Disposition Is the Goal, Task Management Is Key

Dean Hooker, the owner of the Pompano Beach, Fla.,-based asset management company, Southeast REO, has been in the business for over 18 years. He says working with REO properties today is a “completely different animal” than it used to be just a decade ago.

“Before, the bank gave us an asset. We went and took care of it and sold it,” said Mr. Hooker at a recent default servicing conference in Fort Worth, Texas. “Today, the business is a lot more detailed with the REO task management systems we have now.”

On the panel, “Setting Up An REO Shop,” he said there are three different business models, including first, the agent who is working under the brokerage of the company he/she is licensed under; second, the broker who is the main REO agent and may have additional in-house agents; and third, a separate division with one figurehead and the entire company is an REO brokerage. When getting started in the business, the first thing an agent needs to do is establish legal relationships. A lot of times single agents start out working at a brokerage and this can be the “scariest type of relationship,” Mr. Hooker told the audience..

"As a newbie working under a broker, the legal relationship between the agent and the broker might not yet be defined. This includes the way the listings are handled and the ownership of the listings," he said.

“Your broker basically owns your listings. As far as ownership of the company, you are going to have to at some point possibly break away. If things go bad there could be a lot of different problems down the line. The feelings between you and your broker could turn into bad feelings tomorrow."

Define the legal relationship in writing early on. "There could be separation at some point. You have to protect yourself in the business. Good personal relationships are critical but they mean nothing if they’re not on paper.”

Unlike prior periods in REO, it’s very expensive now to run an REO company, added Mr. Hooker. Be prepared for the costs. Approach the financial side of the REO business by not taking on too much. “The biggest problem is worrying about the costs and capital. A lot of people go into partnerships with another agent. That business model is becoming a lot more popular in the current REO environment.”

Sustain the company by taking care of carrying costs, he advises. For some properties in Florida, carrying costs can be $1,000 on average per property. In his inventory, Mr. Hooker has properties that are $4,000 or $5,000 per home. This includes fencing and pools and all types of utilities and deposits.

The banks are getting extremely aggressive in terms of costs. There is no more doing billing all at once right before closing. “They are enforcing 30-day billing and if you don’t have your bills in within 30 days, you are going to be held responsible,” he said.

“A lot of you with your billing systems have lost money through the systems. It even happens to an established business. Easily, through the years, even with our system, we have lost hundreds of thousands of dollars in billing. It’s very common. The banks are playing the odds right now. The banks are not upset if you don’t get your money back.”

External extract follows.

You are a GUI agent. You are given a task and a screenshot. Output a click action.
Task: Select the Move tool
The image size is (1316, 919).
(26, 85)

Asset managers are getting strict in this environment. “If you don’t watch yourself you could be working for nothing.”

There is nothing better in REO than to get a listing, according to Mr. Hooker. “There’s a feeling that comes with a listing that’s pretty sweet. But at the same time, a lot of times we overrun ourselves.” Agents have to have a strong, lead-in budget to handle the costs associated with the business. “Do not take on massive amounts of listings, especially when your goal is to have direct contact with the properties. Don’t try to grow into a big mega-company.”

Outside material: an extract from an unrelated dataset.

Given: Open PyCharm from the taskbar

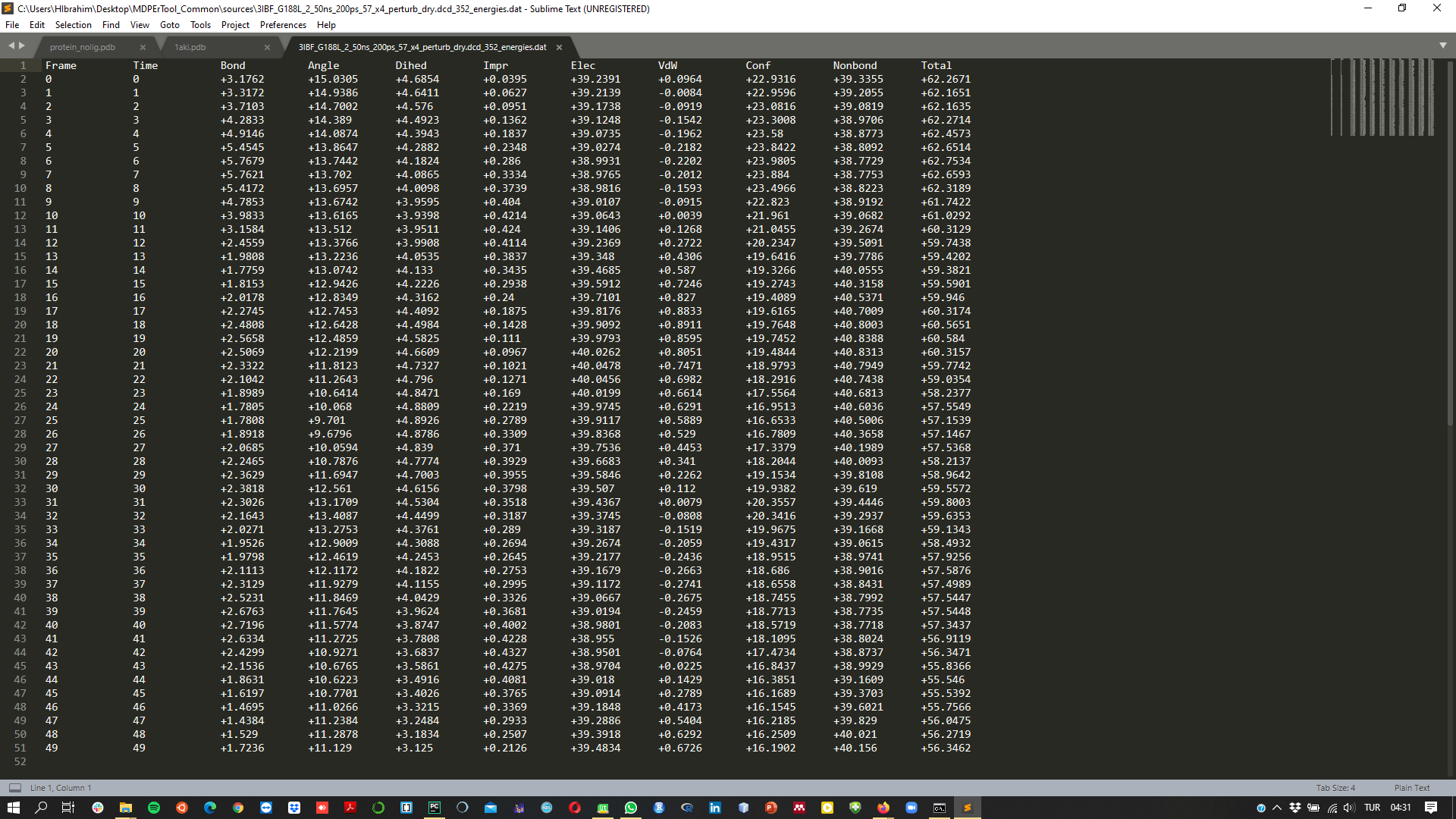Looking at the screenshot, I should click(435, 808).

During this transition period in REO, the industry has become task obsessed, which sometimes hinders teamwork.

“Outsourcers are all competing for the bank’s business. They say, ‘I can give you that BPO in six days.’ Another outsourcer says they can do it in five. With the business, we are being outbid. The tasks are becoming due. I would not be surprised if we are not very close to having 24-hour BPOs soon,” he said.

“Monthly reports are becoming weekly. A lot of this is due to the outsourcers. The systems are spectacular. They have changed the business in a big part of making it easier for us to get the job done. At the same time, you finish a task and four more have opened up. It’s a never-ending quicksand.”

It does not matter how good the staff is at getting rid of the asset, they must be able to complete activities and be judged by the bank for it.

When doing speculative work, make sure to deal with reputable people. A lot of companies out there are selling listings, selling exposure. “Go with a site with reputable companies that can get you recognized with asset managers.”

It is not uncommon to have 15-20 offers within the first seven to 10 days the REO property is listed. Mr. Hooker recommends having strict policies in place when it comes to dealing with agents. Many are becoming highly aggressive to get position and get the property. They will do whatever they can to make sure that happens, he said.

“My staff will put an angry agent on the phone, and I have to sit down with them and discuss their bad behavior just like I do with my little niece Abby who is five. You have got to be a better person, a better agent.”